◆ **ACTIVITY**: Every line below should come back exactly as written, though the pictures stay out.

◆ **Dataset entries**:
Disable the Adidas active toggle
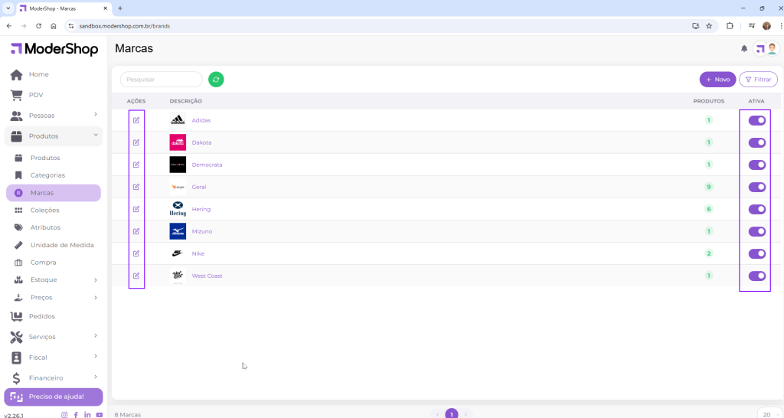756,120
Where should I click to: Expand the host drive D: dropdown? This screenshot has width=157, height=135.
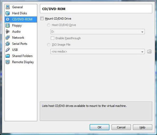click(98, 32)
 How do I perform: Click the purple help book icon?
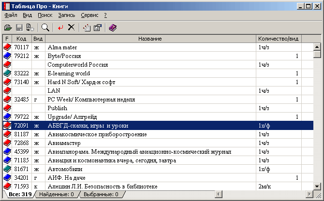[113, 28]
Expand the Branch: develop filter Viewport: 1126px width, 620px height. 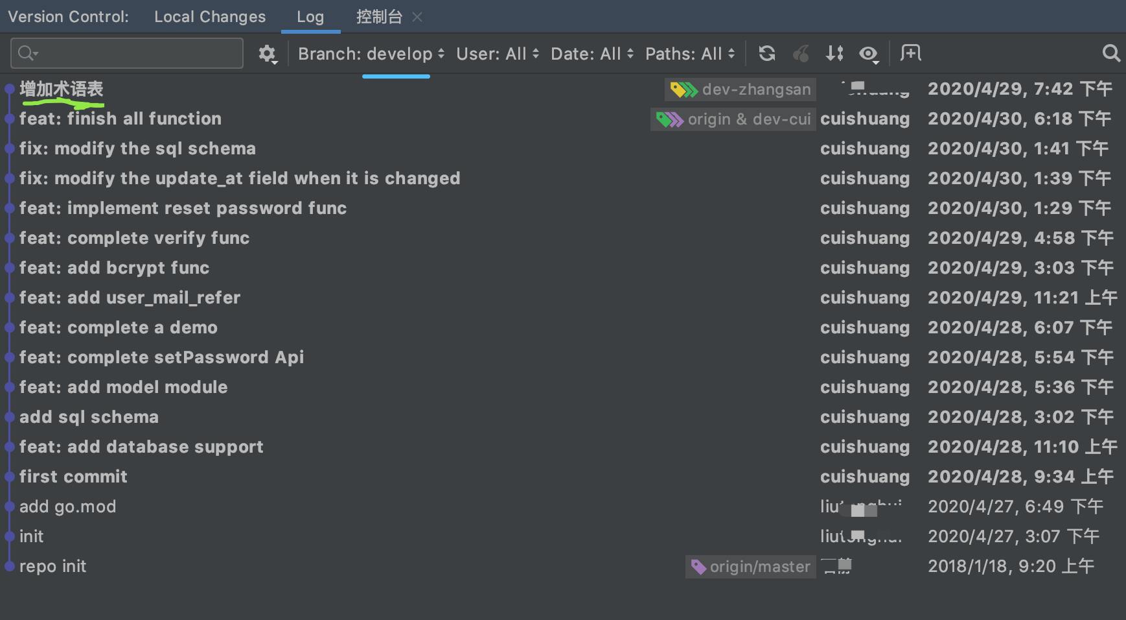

◆ **ANSWER TO THIS TASK**:
Disable the Adidas active toggle
756,120
Where should I click to: Expand the host drive D: dropdown? This screenshot has width=157, height=135.
click(98, 32)
 How do I perform: Click the purple help book icon?
[113, 28]
Expand the Branch: develop filter Viewport: 1126px width, 620px height. 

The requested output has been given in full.